The scientific community has largely assumed that planets covered in a deep ocean would not support the cycling of minerals and gases that keep the climate stable on Earth, and thus wouldn't be friendly to life.
The study found that ocean planets could stay in the "sweet spot" for habitability much longer than previously assumed. The authors based their findings on more than a thousand simulations.
Lead author of the study Edwin Kite, said, "This really pushes back against the idea you need an Earth clone--that is, a planet with some land and a shallow ocean."
As telescopes get better, scientists are finding more and more planets orbiting stars in other solar systems. Such discoveries are resulting in new research into how life could potentially survive on other planets, some of which are very different from Earth--some may be covered entirely in water hundreds of miles deep.
This model, however, doesn't work on a water world, with deep water covering the rock and suppressing volcanoes.

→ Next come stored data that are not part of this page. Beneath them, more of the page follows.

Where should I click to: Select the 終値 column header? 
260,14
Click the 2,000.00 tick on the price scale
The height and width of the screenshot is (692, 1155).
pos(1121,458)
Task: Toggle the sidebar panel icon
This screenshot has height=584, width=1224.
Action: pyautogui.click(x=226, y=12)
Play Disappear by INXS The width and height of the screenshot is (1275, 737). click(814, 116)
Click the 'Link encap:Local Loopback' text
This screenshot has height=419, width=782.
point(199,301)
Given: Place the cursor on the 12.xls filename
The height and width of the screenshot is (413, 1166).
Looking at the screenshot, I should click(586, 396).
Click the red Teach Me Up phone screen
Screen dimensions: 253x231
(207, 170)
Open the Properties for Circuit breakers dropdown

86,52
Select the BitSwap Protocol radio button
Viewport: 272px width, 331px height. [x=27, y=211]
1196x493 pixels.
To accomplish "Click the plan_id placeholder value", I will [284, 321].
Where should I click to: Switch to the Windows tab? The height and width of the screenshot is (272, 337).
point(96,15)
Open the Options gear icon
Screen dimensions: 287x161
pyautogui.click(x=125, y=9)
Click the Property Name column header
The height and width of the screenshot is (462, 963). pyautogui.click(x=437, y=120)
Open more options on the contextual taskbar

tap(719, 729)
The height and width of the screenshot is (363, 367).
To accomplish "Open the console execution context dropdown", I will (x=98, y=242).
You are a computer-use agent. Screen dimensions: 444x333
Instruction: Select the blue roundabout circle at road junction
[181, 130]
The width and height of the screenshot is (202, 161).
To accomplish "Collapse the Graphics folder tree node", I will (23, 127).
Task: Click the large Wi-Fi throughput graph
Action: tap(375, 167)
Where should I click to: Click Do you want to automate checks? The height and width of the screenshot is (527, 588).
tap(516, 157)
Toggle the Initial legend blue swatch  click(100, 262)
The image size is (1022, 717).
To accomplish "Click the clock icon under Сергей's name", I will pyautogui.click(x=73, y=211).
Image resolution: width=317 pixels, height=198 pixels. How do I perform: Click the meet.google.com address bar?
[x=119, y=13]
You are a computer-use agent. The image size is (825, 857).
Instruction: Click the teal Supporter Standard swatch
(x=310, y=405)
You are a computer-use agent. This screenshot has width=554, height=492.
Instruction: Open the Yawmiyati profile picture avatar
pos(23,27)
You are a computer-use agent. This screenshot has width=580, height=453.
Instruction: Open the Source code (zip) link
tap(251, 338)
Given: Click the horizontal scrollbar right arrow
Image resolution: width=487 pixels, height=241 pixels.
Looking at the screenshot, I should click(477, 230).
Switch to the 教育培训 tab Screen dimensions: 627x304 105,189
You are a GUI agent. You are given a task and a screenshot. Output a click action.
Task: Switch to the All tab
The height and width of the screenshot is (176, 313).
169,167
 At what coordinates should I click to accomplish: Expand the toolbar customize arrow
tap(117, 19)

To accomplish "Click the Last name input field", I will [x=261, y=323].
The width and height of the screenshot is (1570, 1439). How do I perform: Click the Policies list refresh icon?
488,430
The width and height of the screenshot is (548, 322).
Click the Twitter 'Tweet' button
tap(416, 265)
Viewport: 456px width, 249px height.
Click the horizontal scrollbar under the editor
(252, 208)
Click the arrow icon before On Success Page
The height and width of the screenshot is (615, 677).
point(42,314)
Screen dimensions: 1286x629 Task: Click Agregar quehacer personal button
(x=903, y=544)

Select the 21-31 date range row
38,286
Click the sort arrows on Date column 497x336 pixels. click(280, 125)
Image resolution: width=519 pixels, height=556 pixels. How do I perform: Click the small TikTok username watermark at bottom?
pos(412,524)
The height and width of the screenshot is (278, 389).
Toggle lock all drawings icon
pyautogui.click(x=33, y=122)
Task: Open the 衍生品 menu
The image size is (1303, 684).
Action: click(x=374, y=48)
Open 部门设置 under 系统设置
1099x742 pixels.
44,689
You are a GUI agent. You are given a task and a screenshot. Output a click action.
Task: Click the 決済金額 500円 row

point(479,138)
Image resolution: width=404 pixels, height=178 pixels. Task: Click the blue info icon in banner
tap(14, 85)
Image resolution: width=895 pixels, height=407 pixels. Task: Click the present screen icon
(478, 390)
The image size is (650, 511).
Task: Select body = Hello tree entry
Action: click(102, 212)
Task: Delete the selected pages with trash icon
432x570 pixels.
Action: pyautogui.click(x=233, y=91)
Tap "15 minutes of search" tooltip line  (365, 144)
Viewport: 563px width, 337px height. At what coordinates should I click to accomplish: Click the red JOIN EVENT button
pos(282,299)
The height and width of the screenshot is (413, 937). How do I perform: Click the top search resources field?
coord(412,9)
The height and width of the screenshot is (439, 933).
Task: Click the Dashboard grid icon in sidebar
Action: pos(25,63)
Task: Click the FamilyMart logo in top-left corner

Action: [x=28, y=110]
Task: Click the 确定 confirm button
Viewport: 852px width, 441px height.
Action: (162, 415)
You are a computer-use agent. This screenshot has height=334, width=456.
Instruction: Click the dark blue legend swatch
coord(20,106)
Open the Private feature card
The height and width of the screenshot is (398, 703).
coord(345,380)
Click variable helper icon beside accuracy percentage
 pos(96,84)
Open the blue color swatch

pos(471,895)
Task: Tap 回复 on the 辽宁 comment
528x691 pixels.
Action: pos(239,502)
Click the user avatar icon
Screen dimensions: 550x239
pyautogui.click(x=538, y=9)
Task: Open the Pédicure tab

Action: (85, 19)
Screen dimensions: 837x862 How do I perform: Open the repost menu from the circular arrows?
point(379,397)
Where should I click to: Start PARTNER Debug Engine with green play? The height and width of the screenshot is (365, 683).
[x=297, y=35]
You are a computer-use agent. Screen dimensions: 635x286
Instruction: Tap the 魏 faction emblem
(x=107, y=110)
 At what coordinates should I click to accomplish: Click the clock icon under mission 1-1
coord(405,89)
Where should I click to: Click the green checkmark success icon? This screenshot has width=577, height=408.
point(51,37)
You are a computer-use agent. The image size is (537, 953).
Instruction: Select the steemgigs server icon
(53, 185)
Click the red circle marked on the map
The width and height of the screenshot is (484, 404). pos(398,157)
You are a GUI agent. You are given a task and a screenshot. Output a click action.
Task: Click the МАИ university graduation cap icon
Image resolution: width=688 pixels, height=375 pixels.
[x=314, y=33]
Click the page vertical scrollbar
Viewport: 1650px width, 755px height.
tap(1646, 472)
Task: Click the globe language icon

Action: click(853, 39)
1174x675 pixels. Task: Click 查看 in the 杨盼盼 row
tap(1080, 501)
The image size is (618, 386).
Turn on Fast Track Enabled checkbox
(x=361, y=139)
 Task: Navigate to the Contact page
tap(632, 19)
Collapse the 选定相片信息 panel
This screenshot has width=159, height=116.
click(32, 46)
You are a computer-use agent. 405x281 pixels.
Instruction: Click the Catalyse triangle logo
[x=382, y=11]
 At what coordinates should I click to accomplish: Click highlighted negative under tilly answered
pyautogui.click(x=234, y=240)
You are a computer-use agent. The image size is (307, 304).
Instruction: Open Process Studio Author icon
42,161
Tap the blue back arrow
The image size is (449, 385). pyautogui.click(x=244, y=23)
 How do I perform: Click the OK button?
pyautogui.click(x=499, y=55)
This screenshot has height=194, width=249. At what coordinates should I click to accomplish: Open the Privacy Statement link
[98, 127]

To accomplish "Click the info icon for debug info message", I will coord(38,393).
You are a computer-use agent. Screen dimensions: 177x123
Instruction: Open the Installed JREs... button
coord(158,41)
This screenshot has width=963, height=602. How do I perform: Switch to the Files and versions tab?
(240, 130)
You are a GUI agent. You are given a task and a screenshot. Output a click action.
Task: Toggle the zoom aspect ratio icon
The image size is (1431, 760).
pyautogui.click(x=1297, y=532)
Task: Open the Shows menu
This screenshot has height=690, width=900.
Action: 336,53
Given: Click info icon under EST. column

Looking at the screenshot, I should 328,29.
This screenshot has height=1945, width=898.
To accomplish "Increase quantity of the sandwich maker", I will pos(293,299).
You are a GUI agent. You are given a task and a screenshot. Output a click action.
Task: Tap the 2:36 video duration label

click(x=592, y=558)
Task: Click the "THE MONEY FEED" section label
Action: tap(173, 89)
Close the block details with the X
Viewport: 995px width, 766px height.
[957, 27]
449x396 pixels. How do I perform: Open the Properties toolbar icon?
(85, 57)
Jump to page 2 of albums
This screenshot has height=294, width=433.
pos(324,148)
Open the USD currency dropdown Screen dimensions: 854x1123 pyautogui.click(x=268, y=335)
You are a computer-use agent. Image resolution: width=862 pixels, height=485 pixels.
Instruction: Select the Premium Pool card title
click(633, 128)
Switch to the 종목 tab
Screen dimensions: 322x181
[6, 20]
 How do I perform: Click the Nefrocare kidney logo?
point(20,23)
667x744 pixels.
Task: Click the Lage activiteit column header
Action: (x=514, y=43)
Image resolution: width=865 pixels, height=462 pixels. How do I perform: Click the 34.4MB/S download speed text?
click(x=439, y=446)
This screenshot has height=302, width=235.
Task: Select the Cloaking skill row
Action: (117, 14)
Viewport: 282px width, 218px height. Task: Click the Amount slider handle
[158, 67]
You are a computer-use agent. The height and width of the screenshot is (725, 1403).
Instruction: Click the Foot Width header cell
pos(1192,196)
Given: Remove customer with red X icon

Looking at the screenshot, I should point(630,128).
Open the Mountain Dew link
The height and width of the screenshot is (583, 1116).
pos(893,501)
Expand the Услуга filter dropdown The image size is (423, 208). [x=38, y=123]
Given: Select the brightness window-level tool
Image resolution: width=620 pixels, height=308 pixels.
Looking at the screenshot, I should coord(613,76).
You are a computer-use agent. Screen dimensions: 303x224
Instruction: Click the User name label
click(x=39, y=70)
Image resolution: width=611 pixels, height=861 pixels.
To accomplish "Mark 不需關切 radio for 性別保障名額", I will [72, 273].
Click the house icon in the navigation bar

Kite and Penn State coauthor Eric Ford wanted to know if there was another way. They set up a simulation with thousands of randomly generated planets, and tracked the evolution of their climates over billions of years.
"The surprise was that many of them stay stable for more than a billion years, just by luck of the draw," Kite said. "Our best guess is that it's on the order of 10 per cent of them."
The simulations assumed stars that are like our own, but the results are optimistic for red dwarf stars, too, Kite said. Planets in red dwarf systems are thought to be promising candidates for fostering life because these stars get brighter much more slowly than our sun--giving life a much longer time period to get started.
The full findings are present in the Astrophysical Journal.